Orlando, FL, December 09, 2009 --(PR.com
)-- The Accredition Committee of the American Academy of Urgent Care Medicine has reviewed the case of Livonia Urgent Care and determined that errors in administration of H1N1 nasal spray vaccines were caused by ambiguous instructions provided to the clinic. As a result, the affected center has contacted patients to reschedule vaccinations and the specialty society representing Urgent Care Medicine has provided supplemental advice to its members.
Local media reported in November that Livonia Urgent Care provided doses of approximately one-half strength while administering the nasal spray vaccine to children. Parents knew that immunization was achieved after two separate doses, but were concerned that their children had received the spray in only one nostril.
An immediate review by the Urgent Care Accreditation Program found that the center relied on ambiguous directions from both the manufacturer and their county health department, resulting not in two full doses being given over time but in the amount of a single dose being split to meet the manufacturer’s recommended schedule.

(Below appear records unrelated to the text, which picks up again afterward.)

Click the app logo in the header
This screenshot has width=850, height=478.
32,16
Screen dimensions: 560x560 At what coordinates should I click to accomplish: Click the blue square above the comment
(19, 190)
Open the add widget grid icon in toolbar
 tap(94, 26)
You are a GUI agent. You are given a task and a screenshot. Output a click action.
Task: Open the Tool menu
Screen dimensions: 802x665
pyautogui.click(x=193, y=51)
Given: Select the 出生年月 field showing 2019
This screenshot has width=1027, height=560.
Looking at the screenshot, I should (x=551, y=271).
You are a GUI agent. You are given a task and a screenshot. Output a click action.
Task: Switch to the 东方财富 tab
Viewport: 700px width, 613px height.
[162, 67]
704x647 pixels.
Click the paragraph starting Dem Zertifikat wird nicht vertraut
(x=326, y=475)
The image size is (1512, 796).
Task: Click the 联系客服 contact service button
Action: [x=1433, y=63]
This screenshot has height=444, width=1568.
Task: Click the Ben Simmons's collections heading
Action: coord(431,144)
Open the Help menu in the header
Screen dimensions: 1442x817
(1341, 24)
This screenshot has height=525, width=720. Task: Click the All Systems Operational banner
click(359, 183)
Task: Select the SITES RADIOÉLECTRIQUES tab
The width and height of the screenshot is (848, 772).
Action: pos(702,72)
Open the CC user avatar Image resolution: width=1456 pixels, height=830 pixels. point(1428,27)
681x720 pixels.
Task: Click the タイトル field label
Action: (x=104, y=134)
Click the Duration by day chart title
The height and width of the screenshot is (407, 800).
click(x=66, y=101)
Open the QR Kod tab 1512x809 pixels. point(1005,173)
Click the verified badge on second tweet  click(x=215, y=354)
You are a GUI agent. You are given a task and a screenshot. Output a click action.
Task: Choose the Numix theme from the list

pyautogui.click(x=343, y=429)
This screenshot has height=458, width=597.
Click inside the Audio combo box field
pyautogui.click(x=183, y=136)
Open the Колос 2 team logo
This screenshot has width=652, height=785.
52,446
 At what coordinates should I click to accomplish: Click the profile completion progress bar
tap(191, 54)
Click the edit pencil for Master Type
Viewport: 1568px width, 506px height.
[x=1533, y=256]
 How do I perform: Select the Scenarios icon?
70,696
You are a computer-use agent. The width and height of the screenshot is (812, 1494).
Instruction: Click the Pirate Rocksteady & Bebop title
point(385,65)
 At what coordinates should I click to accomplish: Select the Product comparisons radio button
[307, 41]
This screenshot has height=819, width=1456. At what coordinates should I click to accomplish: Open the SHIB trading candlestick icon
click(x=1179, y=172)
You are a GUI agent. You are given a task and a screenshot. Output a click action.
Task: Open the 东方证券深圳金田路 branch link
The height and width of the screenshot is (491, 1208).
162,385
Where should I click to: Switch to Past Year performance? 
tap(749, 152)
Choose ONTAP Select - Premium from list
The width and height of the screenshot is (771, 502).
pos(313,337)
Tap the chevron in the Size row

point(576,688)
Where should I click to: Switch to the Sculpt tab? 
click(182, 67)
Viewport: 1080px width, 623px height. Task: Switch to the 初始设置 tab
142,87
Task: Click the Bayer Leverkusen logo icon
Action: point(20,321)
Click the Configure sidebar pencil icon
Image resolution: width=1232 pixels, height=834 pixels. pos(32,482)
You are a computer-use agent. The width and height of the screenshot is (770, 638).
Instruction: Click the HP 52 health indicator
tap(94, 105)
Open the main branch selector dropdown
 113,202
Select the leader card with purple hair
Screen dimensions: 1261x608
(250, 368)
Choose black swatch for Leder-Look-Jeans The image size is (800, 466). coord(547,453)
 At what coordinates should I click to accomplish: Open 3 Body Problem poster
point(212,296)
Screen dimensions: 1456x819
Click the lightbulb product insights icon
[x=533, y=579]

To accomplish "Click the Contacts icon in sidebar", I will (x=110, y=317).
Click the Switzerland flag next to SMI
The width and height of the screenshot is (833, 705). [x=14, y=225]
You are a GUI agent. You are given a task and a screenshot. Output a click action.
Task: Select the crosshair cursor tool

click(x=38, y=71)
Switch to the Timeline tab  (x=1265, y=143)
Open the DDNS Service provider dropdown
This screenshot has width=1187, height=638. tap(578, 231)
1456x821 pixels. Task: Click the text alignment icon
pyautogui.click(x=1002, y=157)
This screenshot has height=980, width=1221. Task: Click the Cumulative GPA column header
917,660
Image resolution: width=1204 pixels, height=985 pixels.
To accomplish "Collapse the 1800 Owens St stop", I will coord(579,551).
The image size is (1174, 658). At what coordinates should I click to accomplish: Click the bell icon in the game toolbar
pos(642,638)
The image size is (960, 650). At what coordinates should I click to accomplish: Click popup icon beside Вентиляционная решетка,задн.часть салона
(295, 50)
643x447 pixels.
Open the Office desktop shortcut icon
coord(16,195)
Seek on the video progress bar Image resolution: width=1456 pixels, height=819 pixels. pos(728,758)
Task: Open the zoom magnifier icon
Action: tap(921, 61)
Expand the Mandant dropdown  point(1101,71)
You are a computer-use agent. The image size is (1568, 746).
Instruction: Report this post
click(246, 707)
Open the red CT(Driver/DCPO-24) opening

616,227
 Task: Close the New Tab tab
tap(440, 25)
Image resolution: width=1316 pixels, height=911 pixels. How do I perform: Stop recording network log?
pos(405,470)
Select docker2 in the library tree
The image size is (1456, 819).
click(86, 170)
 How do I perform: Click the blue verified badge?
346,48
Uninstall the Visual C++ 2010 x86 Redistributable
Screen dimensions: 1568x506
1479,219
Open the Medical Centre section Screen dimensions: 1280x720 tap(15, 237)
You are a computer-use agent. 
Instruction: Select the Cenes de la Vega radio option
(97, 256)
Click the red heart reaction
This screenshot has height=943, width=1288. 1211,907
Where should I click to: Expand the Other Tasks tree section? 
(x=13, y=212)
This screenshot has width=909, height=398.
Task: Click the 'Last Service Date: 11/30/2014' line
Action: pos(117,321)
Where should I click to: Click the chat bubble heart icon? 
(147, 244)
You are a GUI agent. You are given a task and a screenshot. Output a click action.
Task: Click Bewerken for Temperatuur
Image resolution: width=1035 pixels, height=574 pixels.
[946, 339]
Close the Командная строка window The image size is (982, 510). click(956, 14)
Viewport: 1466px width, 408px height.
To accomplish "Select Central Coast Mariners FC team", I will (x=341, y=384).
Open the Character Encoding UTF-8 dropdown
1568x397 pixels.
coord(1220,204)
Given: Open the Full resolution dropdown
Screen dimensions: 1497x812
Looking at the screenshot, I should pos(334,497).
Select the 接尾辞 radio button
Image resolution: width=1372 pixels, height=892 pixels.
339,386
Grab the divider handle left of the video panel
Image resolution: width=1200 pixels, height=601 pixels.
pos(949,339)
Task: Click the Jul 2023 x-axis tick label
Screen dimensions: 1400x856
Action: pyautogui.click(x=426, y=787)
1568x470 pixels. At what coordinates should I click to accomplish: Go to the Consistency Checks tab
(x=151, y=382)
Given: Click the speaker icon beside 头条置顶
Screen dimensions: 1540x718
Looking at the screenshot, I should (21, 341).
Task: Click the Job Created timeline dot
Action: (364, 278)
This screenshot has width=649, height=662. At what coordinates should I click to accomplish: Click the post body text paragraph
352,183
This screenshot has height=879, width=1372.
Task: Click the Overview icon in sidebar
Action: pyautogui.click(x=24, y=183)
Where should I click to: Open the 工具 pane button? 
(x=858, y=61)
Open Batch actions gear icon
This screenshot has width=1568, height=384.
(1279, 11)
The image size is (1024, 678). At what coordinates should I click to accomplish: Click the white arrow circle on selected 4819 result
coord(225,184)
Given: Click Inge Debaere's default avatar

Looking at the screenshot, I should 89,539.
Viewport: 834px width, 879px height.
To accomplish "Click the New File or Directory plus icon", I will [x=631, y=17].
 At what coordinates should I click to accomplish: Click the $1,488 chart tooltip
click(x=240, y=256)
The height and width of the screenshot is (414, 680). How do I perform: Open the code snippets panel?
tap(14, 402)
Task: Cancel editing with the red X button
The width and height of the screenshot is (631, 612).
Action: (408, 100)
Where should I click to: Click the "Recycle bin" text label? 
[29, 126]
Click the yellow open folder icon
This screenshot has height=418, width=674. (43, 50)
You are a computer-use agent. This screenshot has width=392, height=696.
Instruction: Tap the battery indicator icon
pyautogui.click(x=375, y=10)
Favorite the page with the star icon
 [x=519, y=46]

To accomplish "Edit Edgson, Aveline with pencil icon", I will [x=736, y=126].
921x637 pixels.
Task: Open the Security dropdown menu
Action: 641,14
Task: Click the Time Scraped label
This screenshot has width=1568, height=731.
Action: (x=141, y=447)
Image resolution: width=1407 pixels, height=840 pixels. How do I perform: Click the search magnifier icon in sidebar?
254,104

The center’s medical director, Mohammed A. Arsiwala, MD, recognized the issue and has informed patients that the center immunized. They will be returning to Livonia Urgent Care for the full first dose. The center will remain accredited pending successful resolution of dosage for the patients involved.
Franz Ritucci, MD, President of the American Academy of Urgent Care Medicine, noted that several centers reported confusion with the two-dose regimen. The AAUCM will be informing members of the clarification.
Accreditation is a voluntary process through which an Urgent Care Center is able to measure the quality of its services and performance against nationally recognized standards. The AAUCM Urgent Care Center Accreditation (UCCA) Program recognizes outstanding facilities which demonstrate the highest level of commitment to patient care and the practice of Urgent Care Medicine. This Accreditation serves as a benchmark of quality, not only to those involved in the healthcare industry, but to the general public as well. The UCCA Program accomplishes the accreditation of Urgent Care centers by setting standards, measuring performance, and providing consultation and education where needed. Accreditation is ultimately awarded to those urgent care centers that are found to be in compliance with the AAUCM standards. Urgent care organizations value accreditation as a measure of professional achievement and quality of care. This mirrors the missions and goals of the AAUCM.
The American Academy of Urgent Care Medicine (AAUCM) is a national organization which represents thousands of physicians who practice urgent care medicine in various clinical settings throughout the United States. The purpose of the AAUCM is to contribute to the field of Urgent Care Medicine in the areas of professional growth, scientific and medical research, and medical education, all to improve the overall quality of medical care. Our mission is to advance the profession of urgent care medicine by elevating its standards through education, basic and advanced training, and to encourage physicians to seek board certification in Urgent Care Medicine.